By Maggie Fick and Eva Mathews
LONDON (Reuters) -AstraZeneca raised its annual earnings forecast on Thursday, helped by strong demand for its cancer drugs, and moved to boost its pipeline in the booming anti-obesity market with a deal costing up to $2 billion.
The Anglo-Swedish company reported third-quarter profit and revenue just ahead of analyst expectations. For the third consecutive quarter, strong sales of its blockbuster cancer treatments and healthy demand in emerging markets offset the loss of sales of its COVID-19 vaccine and therapy.
The London-listed company also said it had bought an exclusive licence for an oral weight-loss drug candidate for up to about $2 billion from China's Eccogene, aiming to join what is currently one of the fastest-growing pharmaceutical markets.

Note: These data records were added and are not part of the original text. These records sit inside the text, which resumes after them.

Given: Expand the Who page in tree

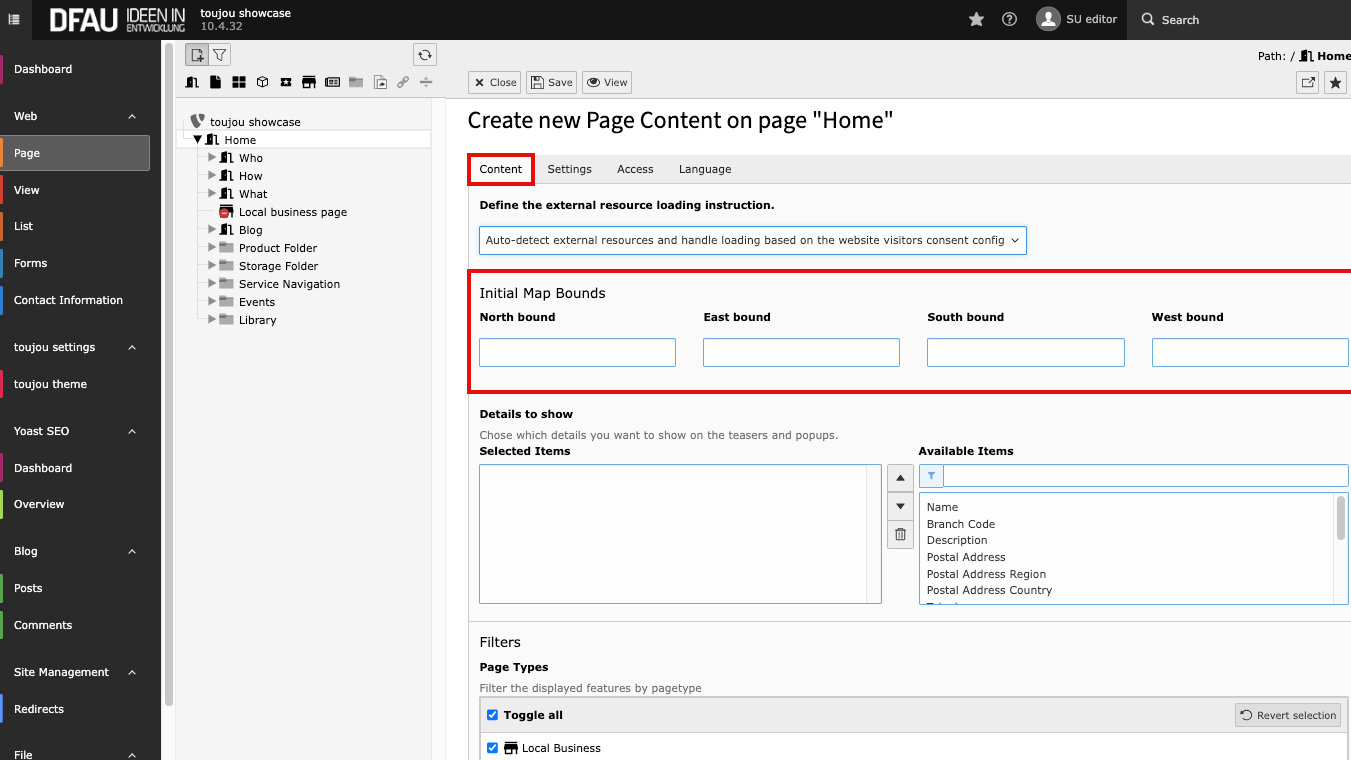Looking at the screenshot, I should 212,158.
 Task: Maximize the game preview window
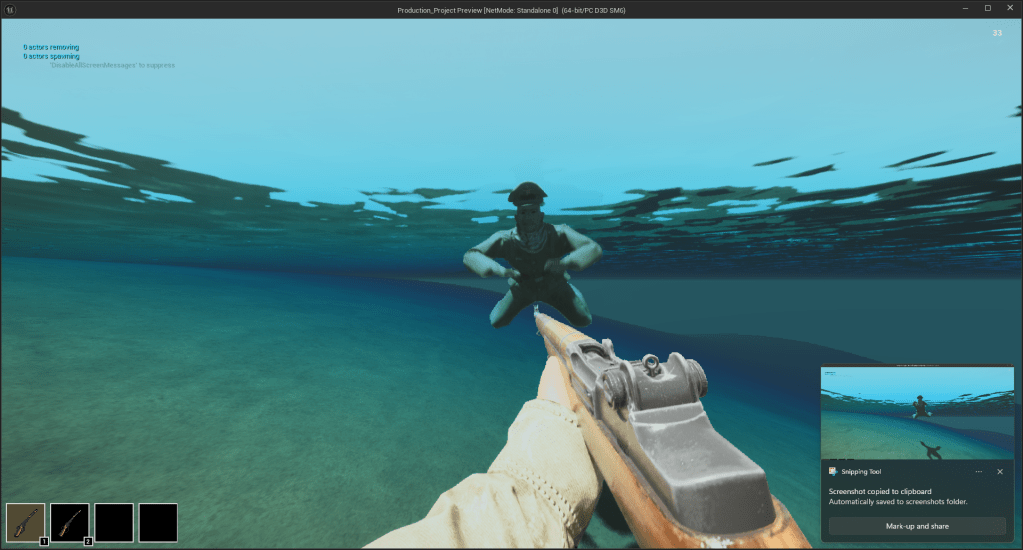click(987, 8)
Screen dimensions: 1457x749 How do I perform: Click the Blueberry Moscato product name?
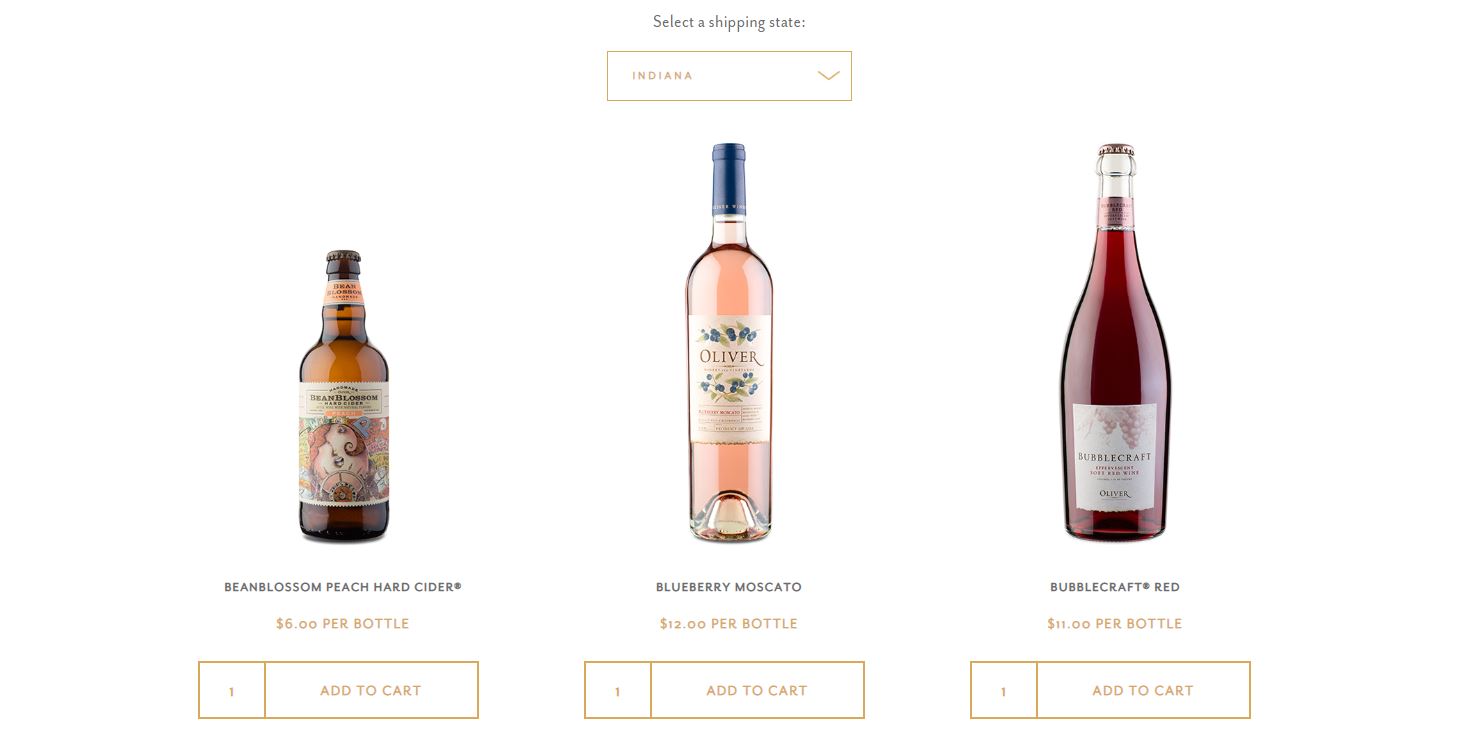pos(729,587)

"I am excited about the acceleration of our cardiometabolic and obesity pipeline with today’s licensing agreement," CEO Pascal Soriot said in a statement.

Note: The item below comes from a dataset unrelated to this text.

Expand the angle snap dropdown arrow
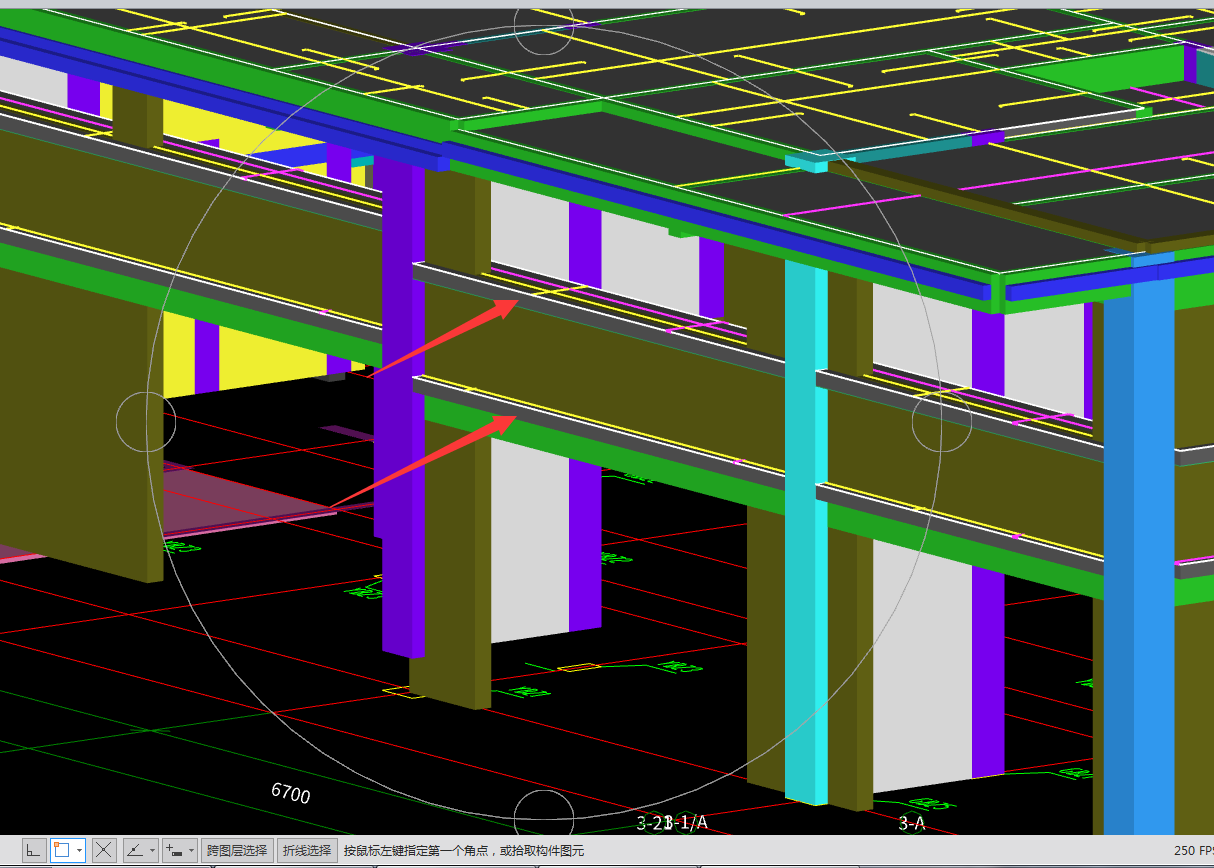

AstraZeneca (NASDAQ:AZN) - one of the strongest performers recently among listed European pharmaceutical companies - reported core profit per share of $1.73 for the third quarter, exceeding the $1.69 per share expected in a company-compiled consensus.

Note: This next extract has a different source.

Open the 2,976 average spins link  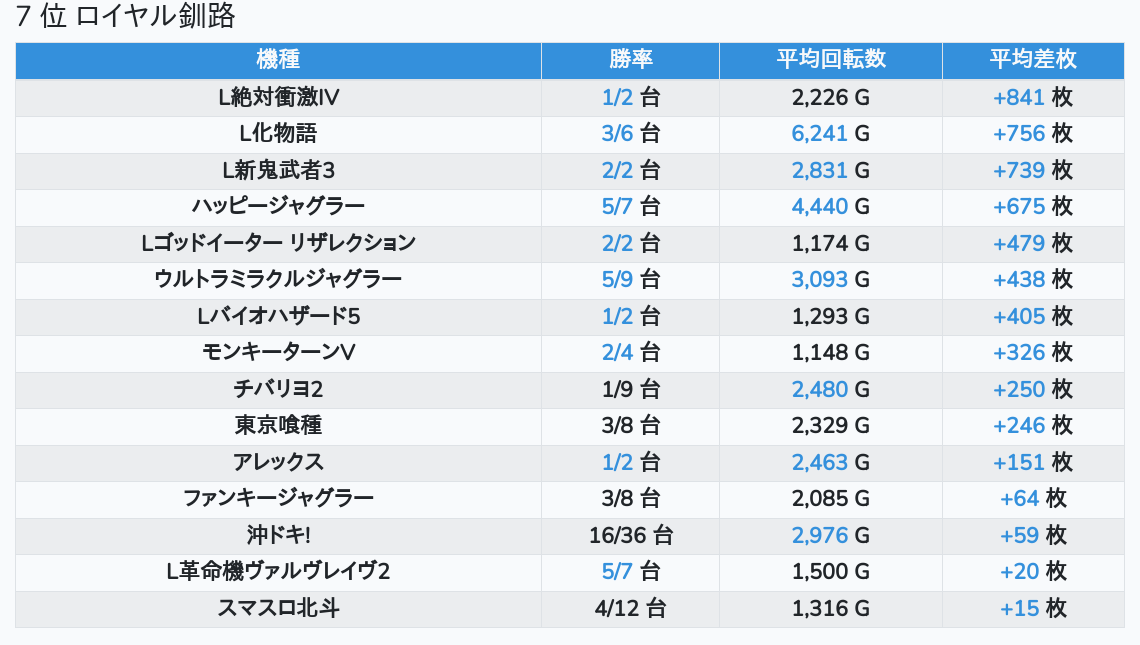pos(819,535)
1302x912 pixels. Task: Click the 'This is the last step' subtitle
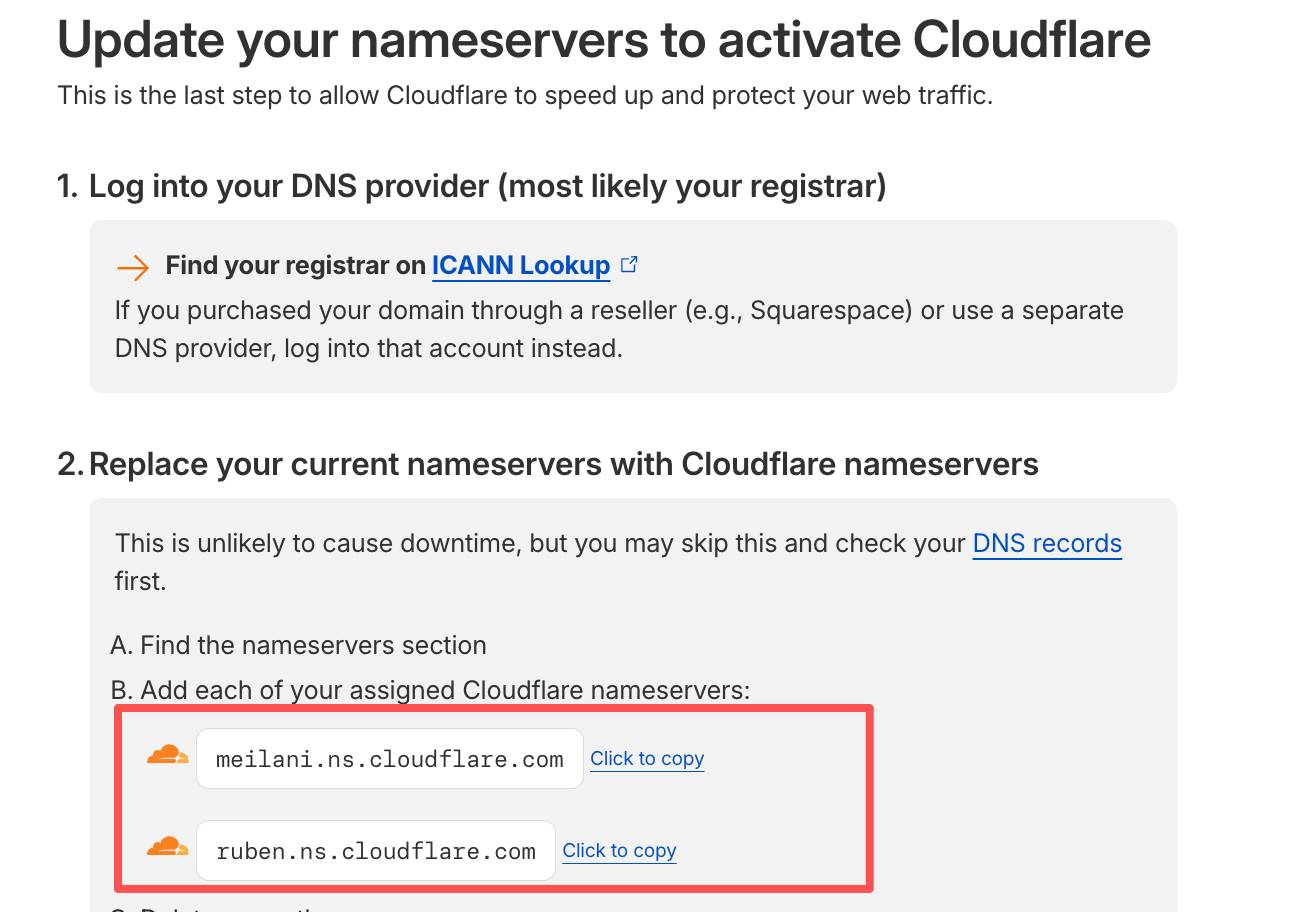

Revenue of $11.49 billion came in just above the consensus forecast of $11.47 billion.
The company said it now expected core earnings per share to increase by a low double-digit to low-teens percentage for the year, compared with a previous forecast of high single-digit to low double-digit percentage growth. It also expects total revenue to increase by a mid single-digit percentage, compared with low-to-mid single-digit growth previously.
The results add to a string of strong quarters for Britain's biggest company by market capitalisation - worth 159 billion pounds ($195 billion) - bolstered by nine medicines that delivered more than $1 billion in revenue in the first nine months of this year.
Its shares were up 3.2% at 1321 GMT.
Terence McManus, fund manager at Switzerland's Bellevue Asset Management, said third-quarter revenue growth of 13% excluding COVID medicines showed "strong momentum", but noted results were in line with consensus.
Sales in China excluding COVID products rose by just 1% on a constant currency basis - the fifth consecutive quarter of growth, but below the 7% increase in the second quarter. China accounted for 13% of AstraZeneca's revenue last year.
The company, which is the largest foreign drugmaker in China, said there was some impact on sales there from reduced promotional activities following the launch of a government anti-corruption campaign in July targeting the bribing of doctors in drug and medical equipment sales.
The campaign led Chinese doctors to slow their prescribing in the third quarter, but in October AstraZeneca saw demand picking up again, CEO Soriot told journalists on a call after the earnings announcement.
"So we think the effect will be much more short lasting than we originally anticipated," he said.